Commercial transaction at home and abroad? Security is one of the deciding factors. Of course, you want to be paid on time for goods and services that you have supplied. If so, a payment bond is just what you need.
The risks assessed
You occasionally get to meet new clients a trade fairs or through a referral. If these business opportunities come from the far-flung corners of the world, you have to deal with both sides of the coin: you're glad at the chance to grow, but you'll also be turning a mind to the risks. After all, you barely know one another.
Some of the possible risks
- The buyer cancels the order
- The buyer can't pay after delivery
- The buyer pays in another currency
- The goods are damaged during shipping
But your client will also be dealing with these uncertainties. He also doesn't know who it is he's dealing with and will therefore be asking himself the same questions: what if the goods get damaged during shipment? Or what if the invoice is in another currency? The risk for both parties are clear
The best way to avoid risk is to ensure clear agreement. Classic examples are payment terms such as the invoice payment date, payment mpethod and currency. But the delivery terms should also be discussed up front.
If you want to rule out any possibility of default, it's best to work with a payment bond. This is a guarantee for the supplier or contractor that payment will in fact be made once the contract has been performed, within the set deadline and in the invoiced amount.
The constituent aspects of a payment bond
Usually, the bond is issued for 100% of the contract amount. But the amount can depend on the payment instalment to be covered. In the case of recurring supplies, an estimated average is taken for a certain supply period.
If you want to arrange a payment bond for your trade transactions, your buyer has to apply to their bank.
Guarantees Two-way traffic
A payment bond offers you peace of mind and certainty. But your buyer also wants to be free from worry when he does business with you. In exchange for the payment bond, you can offer him a performance bond. That is a guarantee for the buyer that you will deliver in time and conform to contract.

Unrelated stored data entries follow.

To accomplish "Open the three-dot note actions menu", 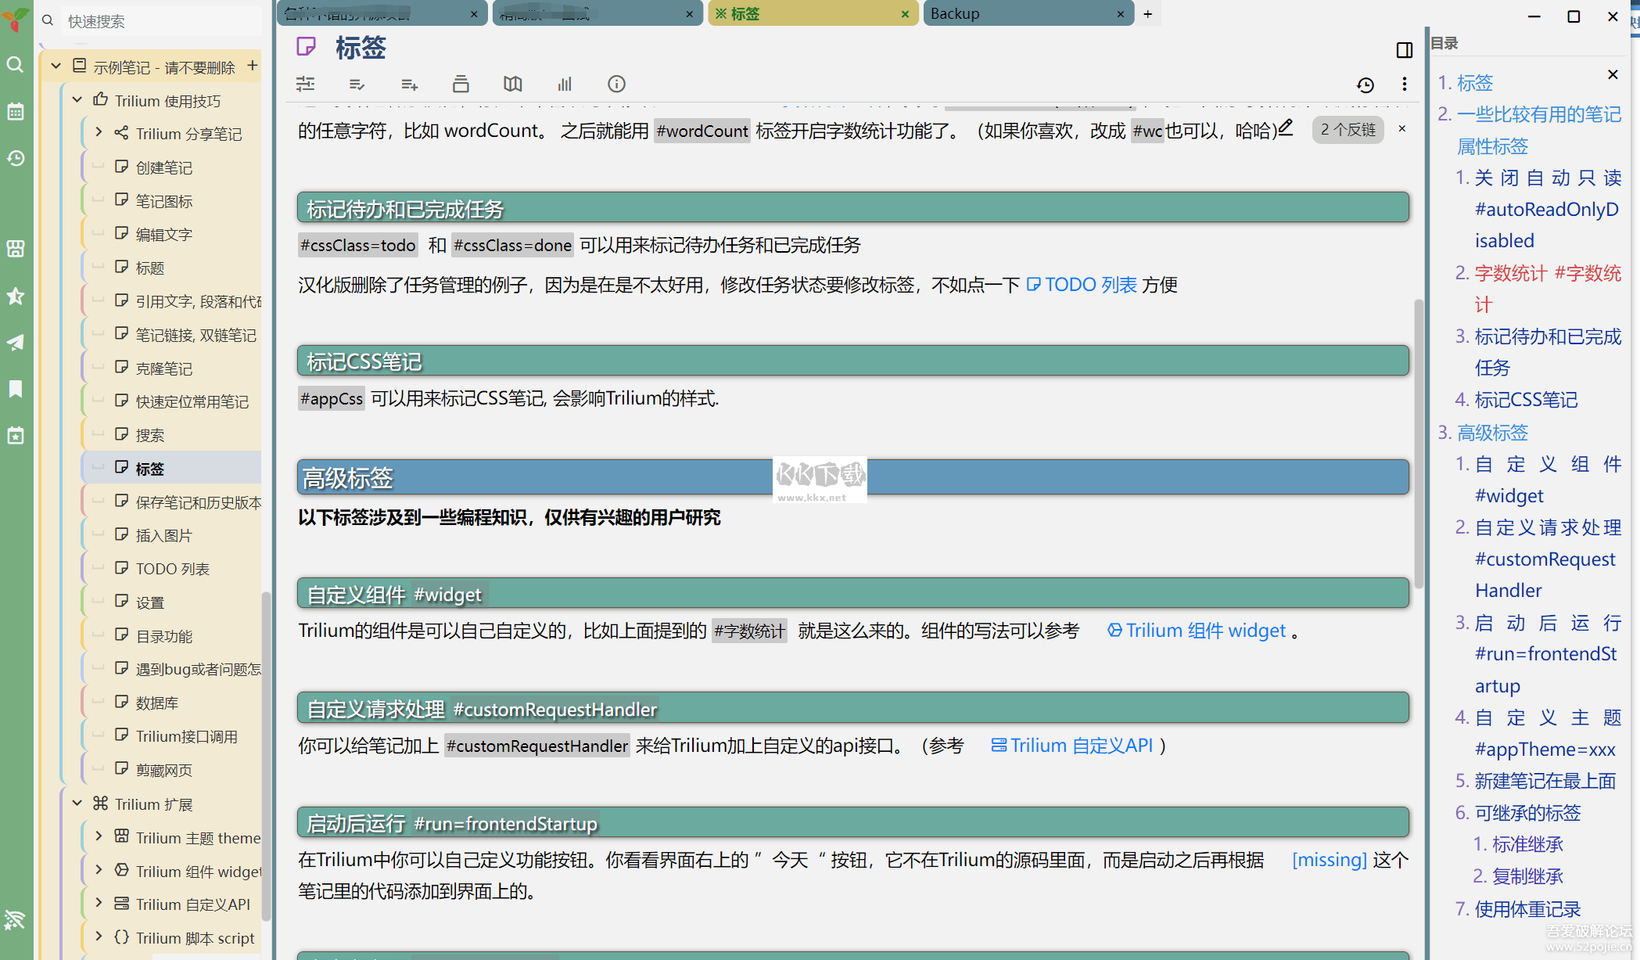I will (1404, 84).
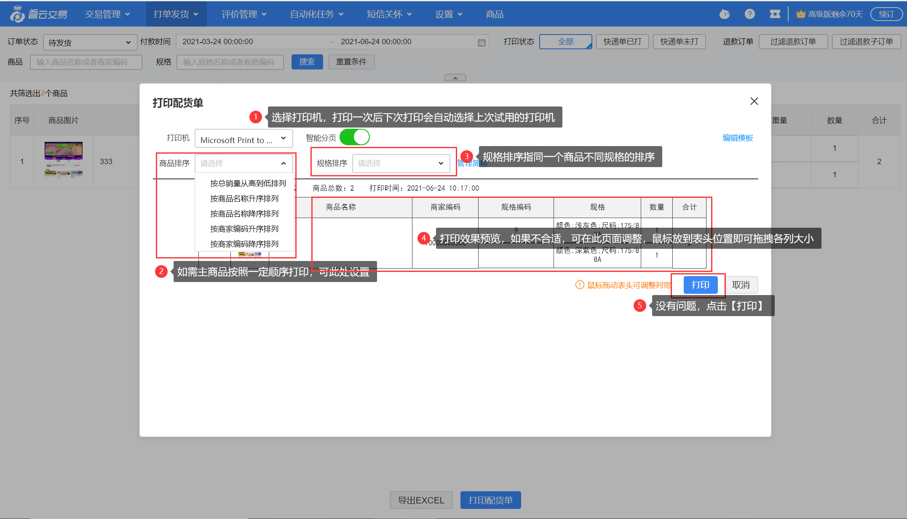This screenshot has height=519, width=907.
Task: Click the collapse arrow under the filters
Action: 455,78
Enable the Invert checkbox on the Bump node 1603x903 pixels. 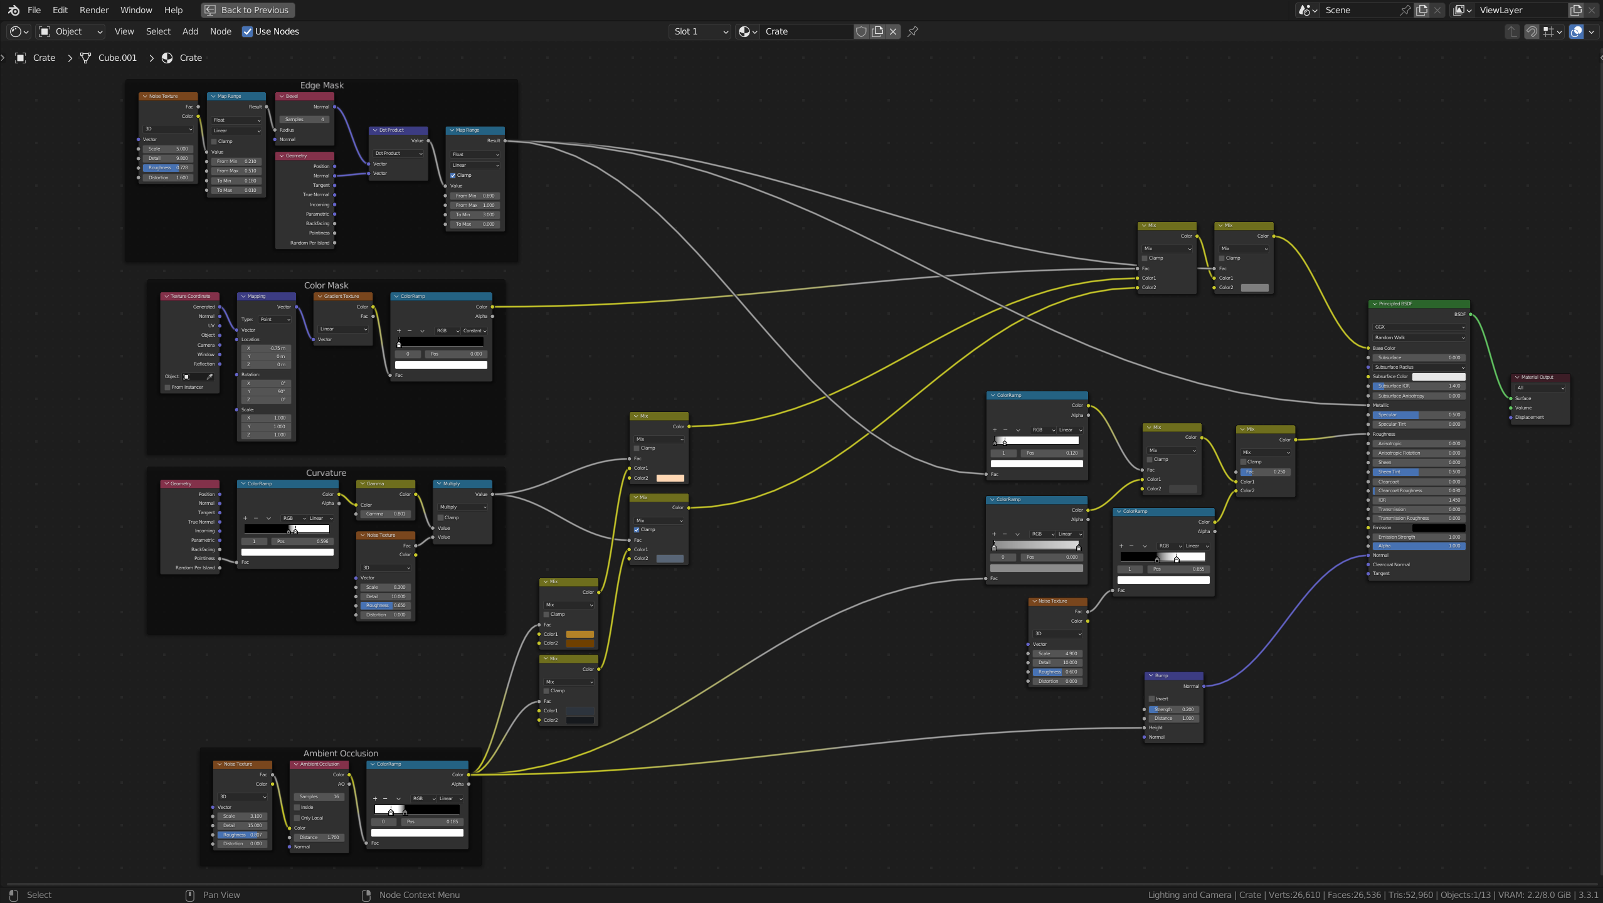pos(1151,698)
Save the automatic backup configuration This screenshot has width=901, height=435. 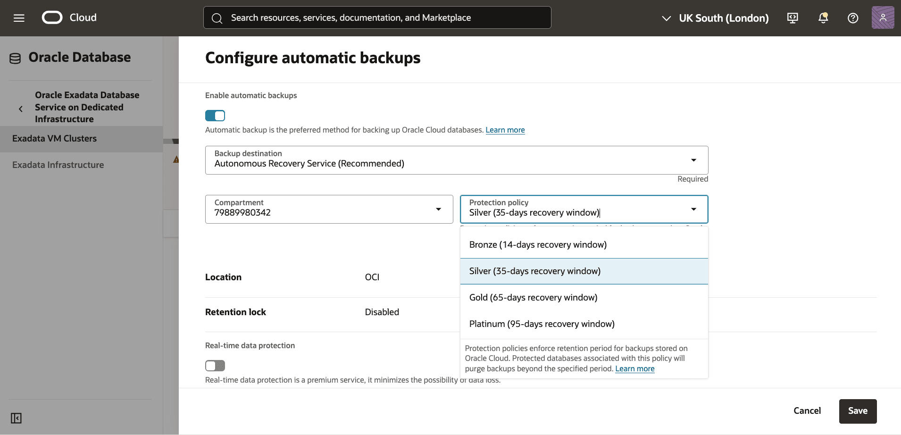point(857,411)
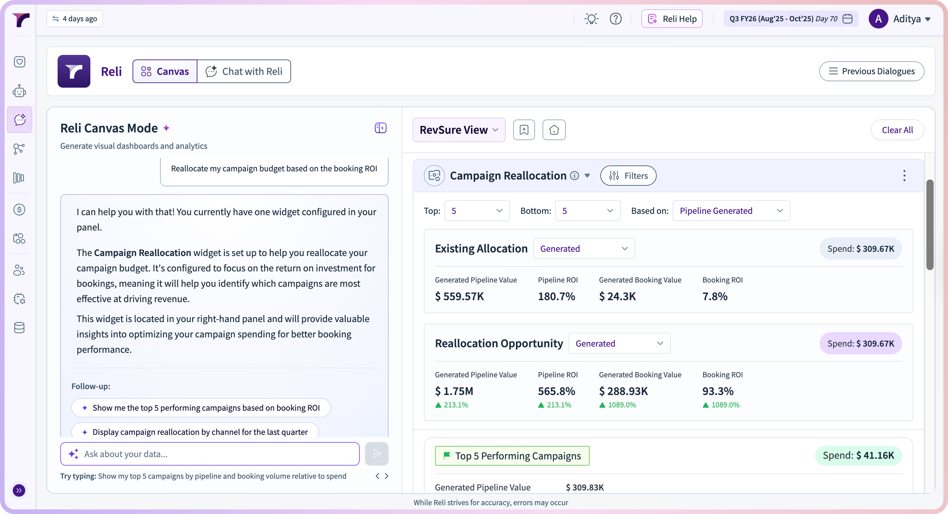Screen dimensions: 948x514
Task: Collapse the chat panel using the panel icon
Action: coord(380,128)
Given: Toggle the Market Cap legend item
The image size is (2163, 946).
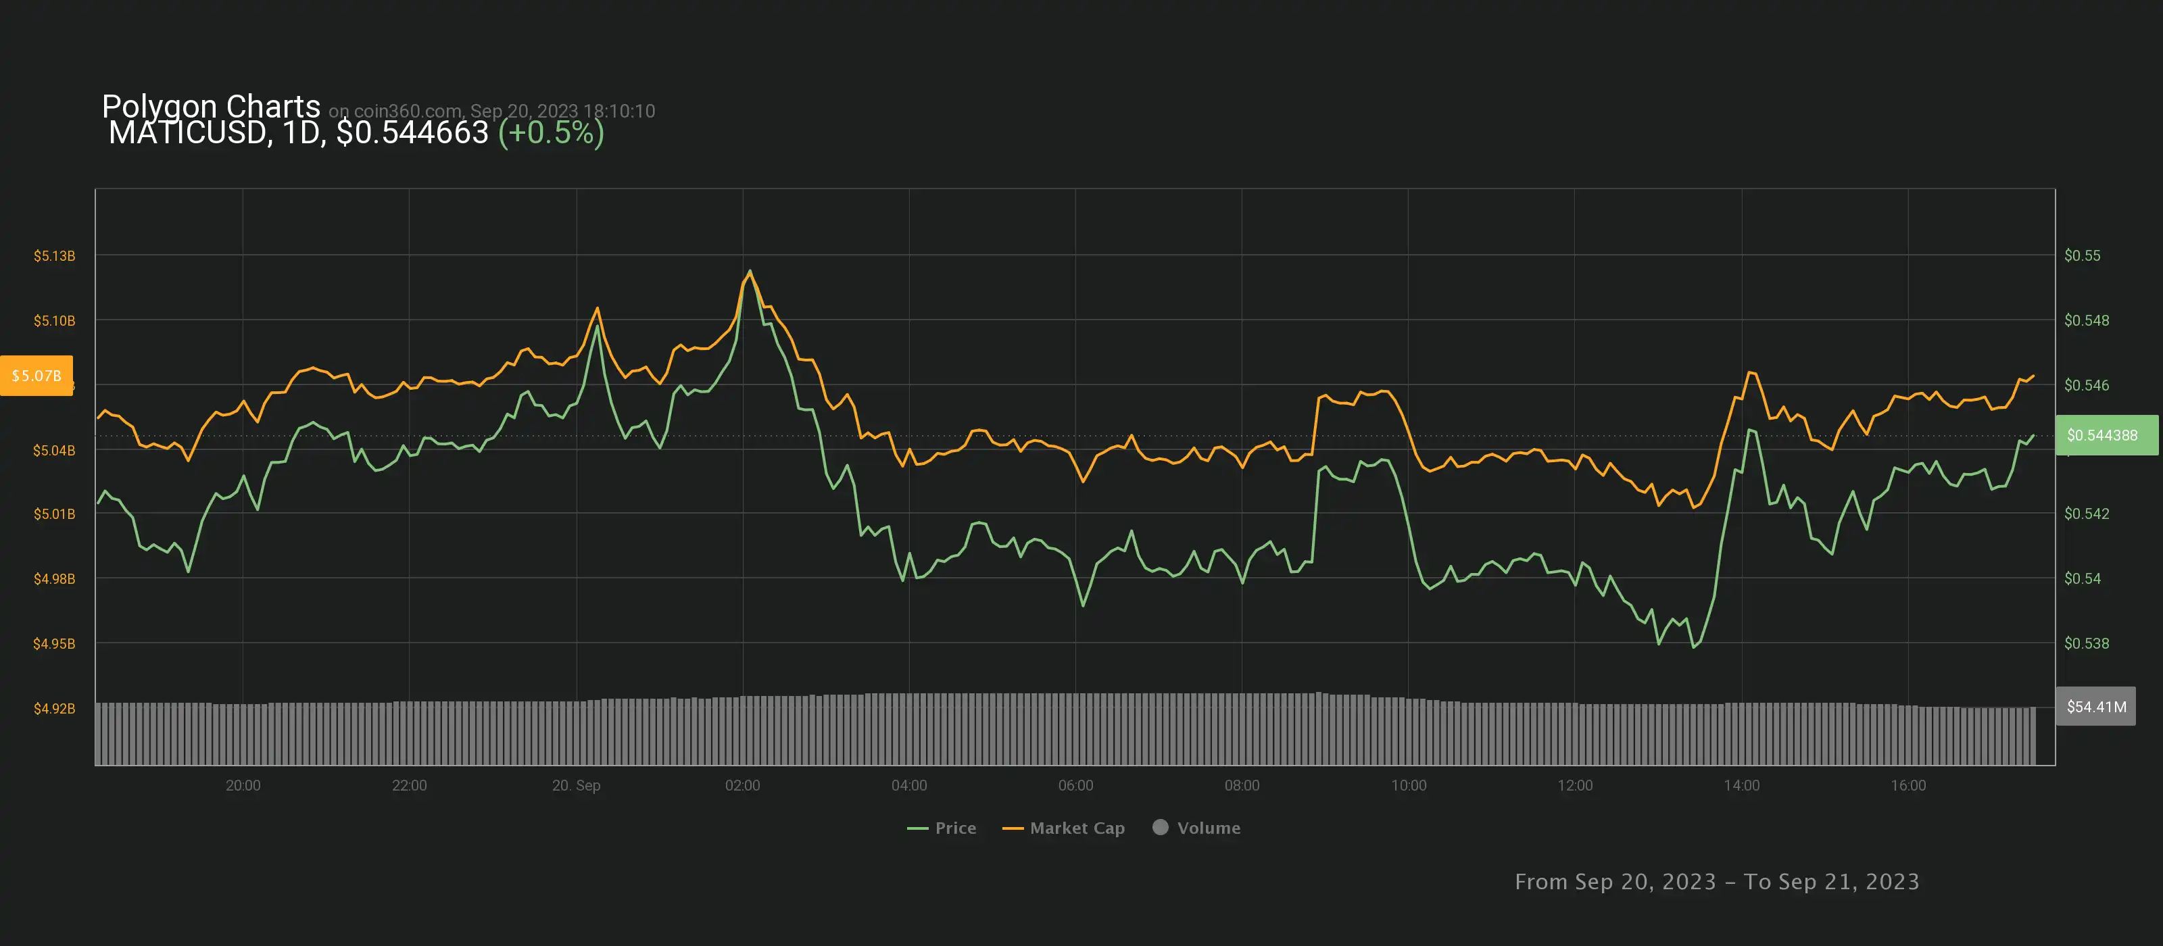Looking at the screenshot, I should click(x=1076, y=828).
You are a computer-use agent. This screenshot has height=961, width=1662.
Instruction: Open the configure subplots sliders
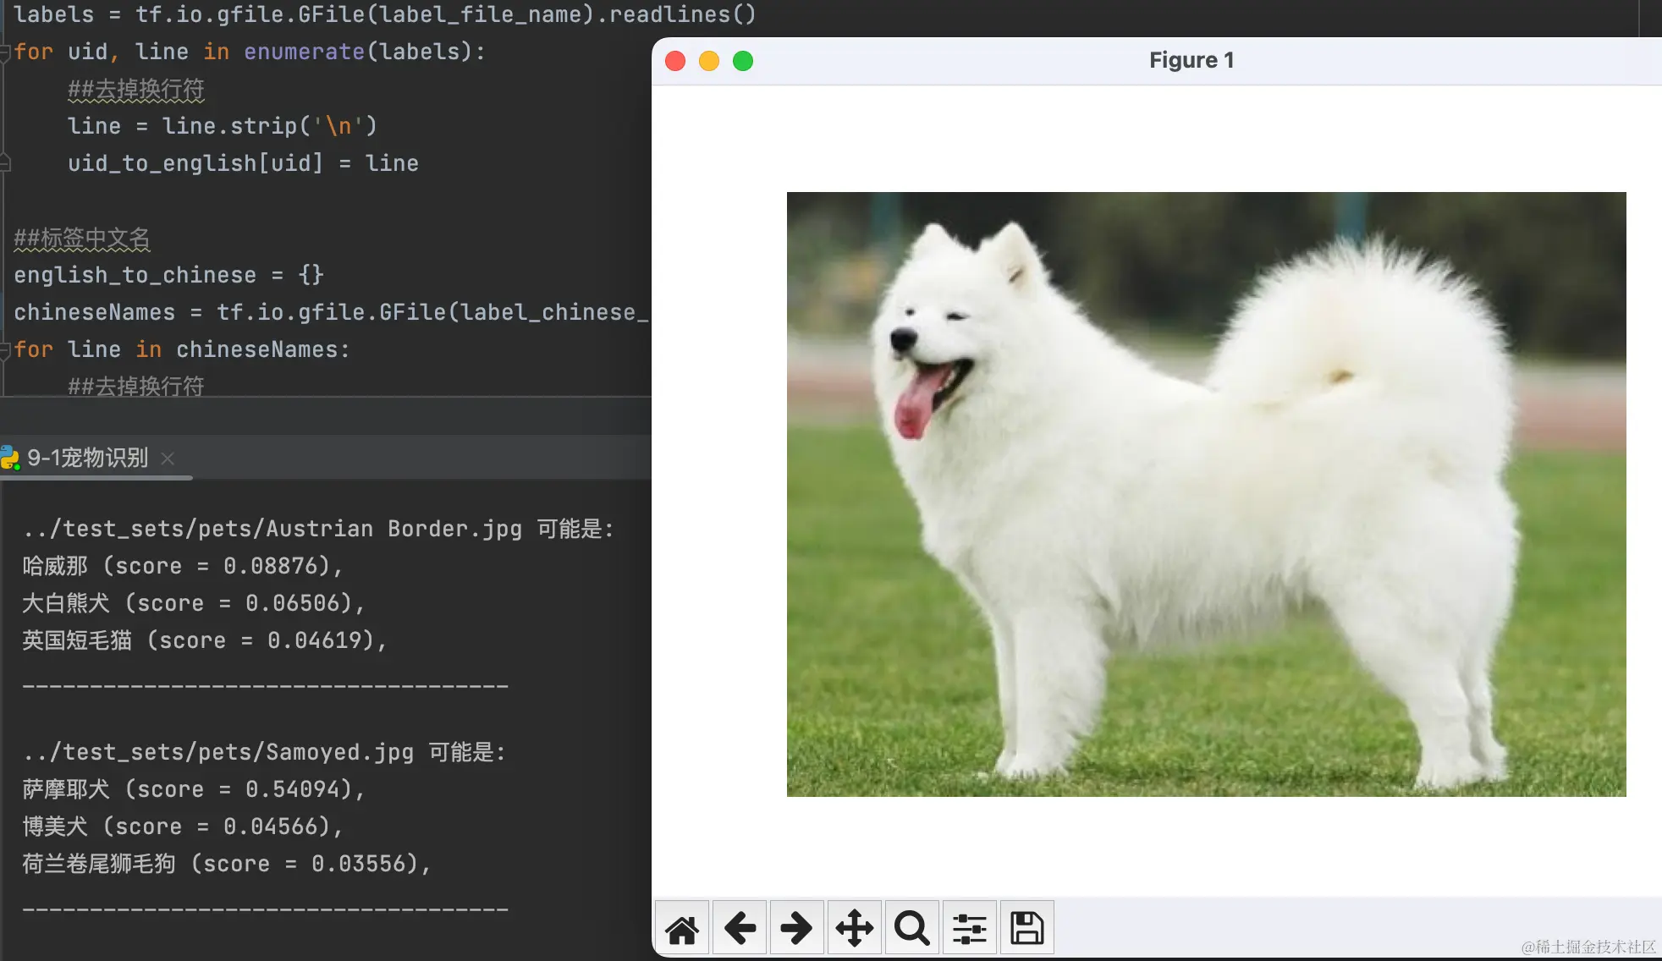969,928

And, if you want an advance before starting on a large project, you can offer your buyer an advance payment bond in exchange.
Of course, there are other bank guarantees that offer you and your trading partners greater payment and delivery certainty. For instance, there is a bid bond, a guarantee between contractor and the party letting the contract, where the party in breach pays compensation for failure to fulfil the contract.